Floral scent has been suggested to be a key factor both in the diversification of the angiosperms, and the evolution and intra-specific differentiation of plants. In this study, we determined the ploidy and nuclear DNA content of B. macrostachya plants from 14 different populations across Yunnan using flow cytometry. The components of the floral scent were also identified using gas chromatography and mass spectrometry (GC-MS). Within these 14 populations, two new ploidy levels, tetraploid (2n = 4x) and octaploid (2n = 8x) were detected and identified for the first time here. The mean 2C DNA content of the tetraploids ranged from 1.81 ± 0.01 to 1.92 ± 0.02 G, but was 3.52 ± 0.15 to 3.73 ± 0.04 G in the octaploids. In addition, thirty-two scent compounds were identified, most of which could be categorized into four major classes: fatty acid derivatives (49.60 ± 7.45%); benzenoids (21.24 ± 3.96%); monoterpenes (25.28 ± 3.70%) and sesquiterpenes (3.88 ± 1.05%). Both tetraploids and octaploids emitted large relative amounts of 4-hydroxy-4-methyl-2-pentanone (42.21 ± 3.52% and 21.57 ± 3.10%, respectively) and benzadehyde (20.42 ± 2.35% and 28.45 ± 2.37%, respectively).

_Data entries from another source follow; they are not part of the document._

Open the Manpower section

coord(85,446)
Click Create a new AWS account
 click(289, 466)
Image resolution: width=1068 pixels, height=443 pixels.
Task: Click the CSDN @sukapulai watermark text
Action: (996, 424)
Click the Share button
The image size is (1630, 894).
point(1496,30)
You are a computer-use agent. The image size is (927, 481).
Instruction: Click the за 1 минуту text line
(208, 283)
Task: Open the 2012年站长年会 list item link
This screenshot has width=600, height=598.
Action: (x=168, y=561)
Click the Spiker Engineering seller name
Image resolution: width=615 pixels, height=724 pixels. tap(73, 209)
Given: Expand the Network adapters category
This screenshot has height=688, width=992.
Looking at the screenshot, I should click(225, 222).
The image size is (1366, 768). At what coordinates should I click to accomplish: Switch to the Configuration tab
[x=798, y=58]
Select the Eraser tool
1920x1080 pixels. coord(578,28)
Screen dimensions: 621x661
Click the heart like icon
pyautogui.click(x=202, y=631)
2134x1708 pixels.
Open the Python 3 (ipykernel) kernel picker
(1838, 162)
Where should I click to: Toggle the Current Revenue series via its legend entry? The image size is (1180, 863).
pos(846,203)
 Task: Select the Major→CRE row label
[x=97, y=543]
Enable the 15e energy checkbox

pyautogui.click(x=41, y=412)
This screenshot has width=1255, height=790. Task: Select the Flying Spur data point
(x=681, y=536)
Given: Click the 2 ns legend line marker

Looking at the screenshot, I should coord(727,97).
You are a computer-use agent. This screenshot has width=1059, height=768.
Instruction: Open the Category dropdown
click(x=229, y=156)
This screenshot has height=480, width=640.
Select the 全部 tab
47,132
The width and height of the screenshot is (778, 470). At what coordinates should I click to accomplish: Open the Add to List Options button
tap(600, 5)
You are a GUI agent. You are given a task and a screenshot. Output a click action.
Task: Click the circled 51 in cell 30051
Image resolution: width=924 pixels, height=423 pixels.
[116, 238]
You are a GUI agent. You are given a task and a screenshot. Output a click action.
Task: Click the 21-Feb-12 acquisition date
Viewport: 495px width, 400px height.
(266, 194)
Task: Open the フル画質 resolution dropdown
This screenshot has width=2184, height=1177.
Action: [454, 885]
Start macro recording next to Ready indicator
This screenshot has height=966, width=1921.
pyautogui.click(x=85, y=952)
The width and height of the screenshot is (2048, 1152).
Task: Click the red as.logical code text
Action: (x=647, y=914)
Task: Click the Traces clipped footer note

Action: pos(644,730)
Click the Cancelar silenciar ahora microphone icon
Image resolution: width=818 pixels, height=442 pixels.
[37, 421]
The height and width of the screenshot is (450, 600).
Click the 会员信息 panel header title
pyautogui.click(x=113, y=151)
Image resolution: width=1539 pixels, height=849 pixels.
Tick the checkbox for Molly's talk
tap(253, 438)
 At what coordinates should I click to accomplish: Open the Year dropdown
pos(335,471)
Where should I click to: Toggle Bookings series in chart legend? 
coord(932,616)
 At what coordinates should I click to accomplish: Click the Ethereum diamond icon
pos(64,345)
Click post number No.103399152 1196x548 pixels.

Multivariate analysis of floral scent chemistry revealed marked dissimilarity (49.49%) between tetraploids and octaploids, and 4-hydroxy-4-methyl-2-pentanone and benzadehyde contributed greatly to this divergence in chemical scent profile. Our results suggest that B. macrostachya is a species complex with four different ploidy levels (2n = 4x, 6x, 8x, 12x). We believe the complex is in a process of pollinator-mediated rapid divergence.